We are in a high creative cycle right now--for everybody it is an exciting time,” said John Savageau, managing director of CRG-West.
Since the first of the year, CRG-West has expanded and upgraded its One Wilshire facility in Los Angeles, added new buildings in Chicago and Boston, and entered the Miami market as well. The company now manages more than 2 million square feet of data center, collocation and office space in Los Angeles, San Jose, Chicago, Boston, Miami, and Washington, D.C.
And, Savageau admits, the firm would be operating in New York City, if it could find the right facility. “That’s the sore spot right now,” he said. “New York is our highest priority.”
Driving all this growth is the onslaught of networked applications and services and the resulting need for data centers and for network interconnectivity.
“Telecom evolves in a cycle,” Savageau said. “We are in a very creative cycle where telecom is looking not just at circuits in TDM and IRU [indefeasible right of use] capacity, and PTTs running the show, now communications is becoming packetized and IP has changed a lot. It’s changed how we look at entertainment and how we communicate as a society. All the services that converge on packets, all of that is opening up a lot of opportunities for young creative companies to further think up ways to exploit packet communications. We provide the locations for companies to develop and place their applications--whether it is content, whether it is gaming--we can give them high-density interconnection points.”

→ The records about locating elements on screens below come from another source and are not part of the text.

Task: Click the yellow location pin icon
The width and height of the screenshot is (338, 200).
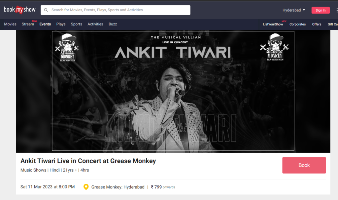Action: pos(86,187)
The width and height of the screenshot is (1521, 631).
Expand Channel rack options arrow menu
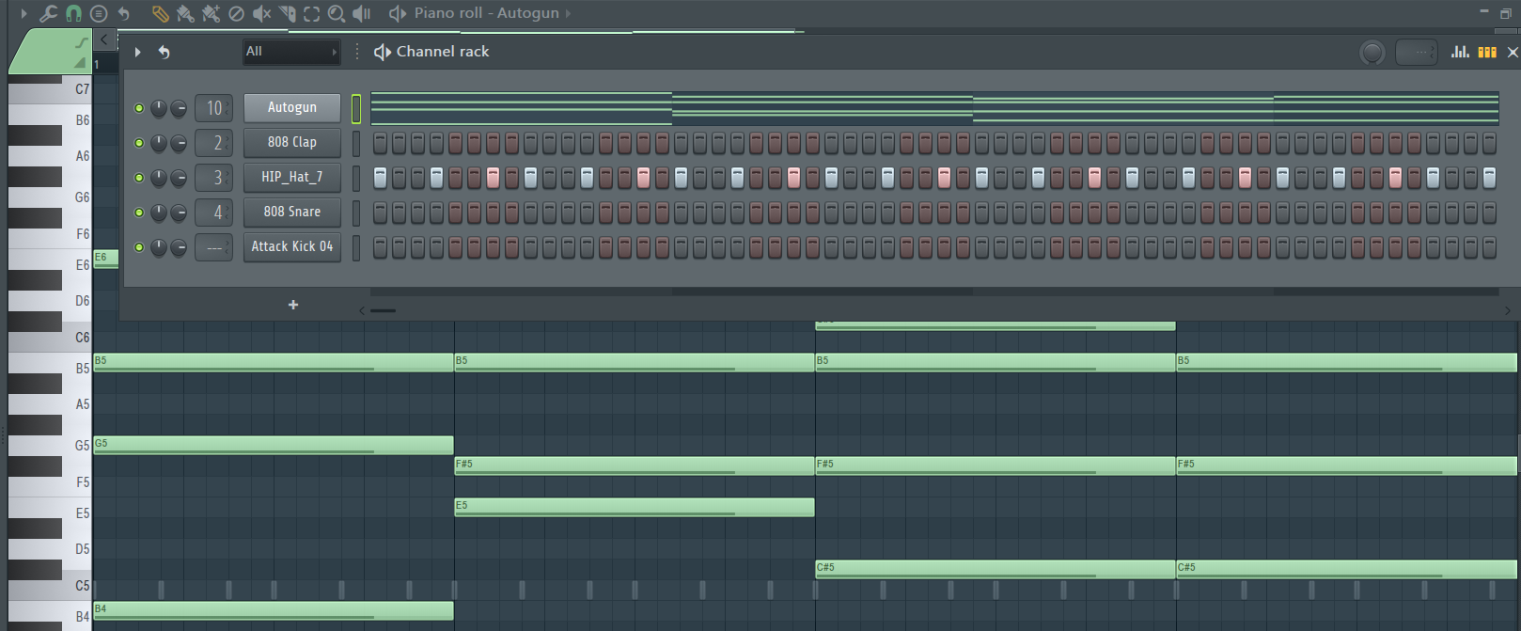click(137, 52)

CRG-West’s genesis was in its parent company’s real estate investments, he said. “When the Carlyle Group finds a candidate property and that property is attractive for use as a data center or carrier hotel, or is a mixed-use building in a location that is attractive, they will turn that property over to CRG-West,” he said.
Its current growth efforts are more aggressive, however, and CRG-West is actively seeking new buildings in major markets such as Atlanta and Dallas.
“We want our buildings to be in a location that has a lot of cable interconnections--submarine or terrestrial fiber optic terminals--which is why we are in cities such as Los Angeles, San Jose, Washington, D.C. and Chicago, because they are smack in the middle of those major interconnections,” Savageau said. “We also have to look at the availability of electricity, permitting--how hard is it to do business in those cities--and the local economic climate. We would not go into depressed areas as quickly as in areas where there is good opportunity.”